Living The Dream | Is This for Me?
Programmed to Succeed
From high school days in his native Ethiopia on, Amanuel Tekleab yearned to become a professor. Spurred by parents who lacked formal schooling but placed great value on education, he set out after his dream. The path led to seven years of teaching business in his homeland, and then to the United States, where he entered the MBA program at Clemson University.
Midway through it, he learned that an MBA is not required for a doctoral degree in business. He swiftly enrolled as a Ph.D. student at the University of Maryland. But despite nearly a decade in academe, Dr. Tekleab quickly realized he faced an obstacle—the perception of some others that, as an international student, he wasn’t “good enough.” “I had to prove to a few faculty that I could do it, that I was equal at the least to the others,” he recalls. “And I had to prove to myself that I could do research and complete a doctoral program.”
To establish himself firmly, Dr. Tekleab set out a three- part strategy. He programmed himself to succeed by programming his time carefully and intricately. He found a mentor. And he worked very hard.
“I would work every day from 6 a.m. until midnight, and at the start of each semester, I would program my entire week by the hour,” he explains.
“I would start with my class schedule, and then schedule in every hour—for research, writing, reading, and team projects. When I woke up in the morning, I knew exactly what I was going to do.”
Dr. Tekleab wisely fit in time to start working with his department chair, Susan Taylor, who soon became his mentor. “I owe her a lot; she is almost like my mother,” says Dr. Tekleab.
Dr. Tekleab has been published in the Journal of Organizational Behavior, and his first paper as a doctoral student won honors from the Academy of Management. But the most rewarding aspect of his new career, having learned “that people believed in me,” is to believe in his students.

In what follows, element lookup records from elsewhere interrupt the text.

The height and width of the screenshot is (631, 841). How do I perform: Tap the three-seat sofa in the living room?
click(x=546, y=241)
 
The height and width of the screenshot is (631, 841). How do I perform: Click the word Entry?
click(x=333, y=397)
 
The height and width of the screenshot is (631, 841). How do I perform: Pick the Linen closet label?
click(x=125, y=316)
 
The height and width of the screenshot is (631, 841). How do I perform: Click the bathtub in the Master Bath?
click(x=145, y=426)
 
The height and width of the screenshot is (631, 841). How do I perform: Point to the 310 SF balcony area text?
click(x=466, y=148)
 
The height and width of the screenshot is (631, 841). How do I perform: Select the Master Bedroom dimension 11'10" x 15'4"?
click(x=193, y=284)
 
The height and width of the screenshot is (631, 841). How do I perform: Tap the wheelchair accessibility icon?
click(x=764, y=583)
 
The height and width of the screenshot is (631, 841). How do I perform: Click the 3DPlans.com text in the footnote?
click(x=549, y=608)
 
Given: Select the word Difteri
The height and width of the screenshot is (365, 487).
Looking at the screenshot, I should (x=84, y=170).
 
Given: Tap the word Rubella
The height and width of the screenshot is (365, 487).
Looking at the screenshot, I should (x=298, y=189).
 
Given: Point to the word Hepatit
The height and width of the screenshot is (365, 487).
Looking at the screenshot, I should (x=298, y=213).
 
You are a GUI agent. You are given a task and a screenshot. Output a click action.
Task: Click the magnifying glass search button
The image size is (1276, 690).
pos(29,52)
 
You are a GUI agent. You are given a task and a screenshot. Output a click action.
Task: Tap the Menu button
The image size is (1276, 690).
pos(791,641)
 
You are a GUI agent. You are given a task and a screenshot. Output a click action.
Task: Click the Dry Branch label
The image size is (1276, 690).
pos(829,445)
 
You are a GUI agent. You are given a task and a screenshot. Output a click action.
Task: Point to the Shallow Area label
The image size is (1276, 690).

“I got all the support I needed when I was studying, whether for a research problem or a personal problem, and I am happy to transport this to my own students. There is nothing like seeing them gain something from what you teach, and then to see them graduate.”
The dream continues…
Hard work continues to pay off for Dr. Tekleab, now a full professor with tenure at Wayne State University in Michigan. He won a university-wide research award for junior faculty, carrying a research grant from his university for 2007-08. He has had nine articles and a book chapter published, with an equal number in the pipeline, and presented or co- presented at two dozen conferences. He served on a doctoral dissertation committee in 2008. He serves on his school’s research committee and Ph. D. program advisory committee.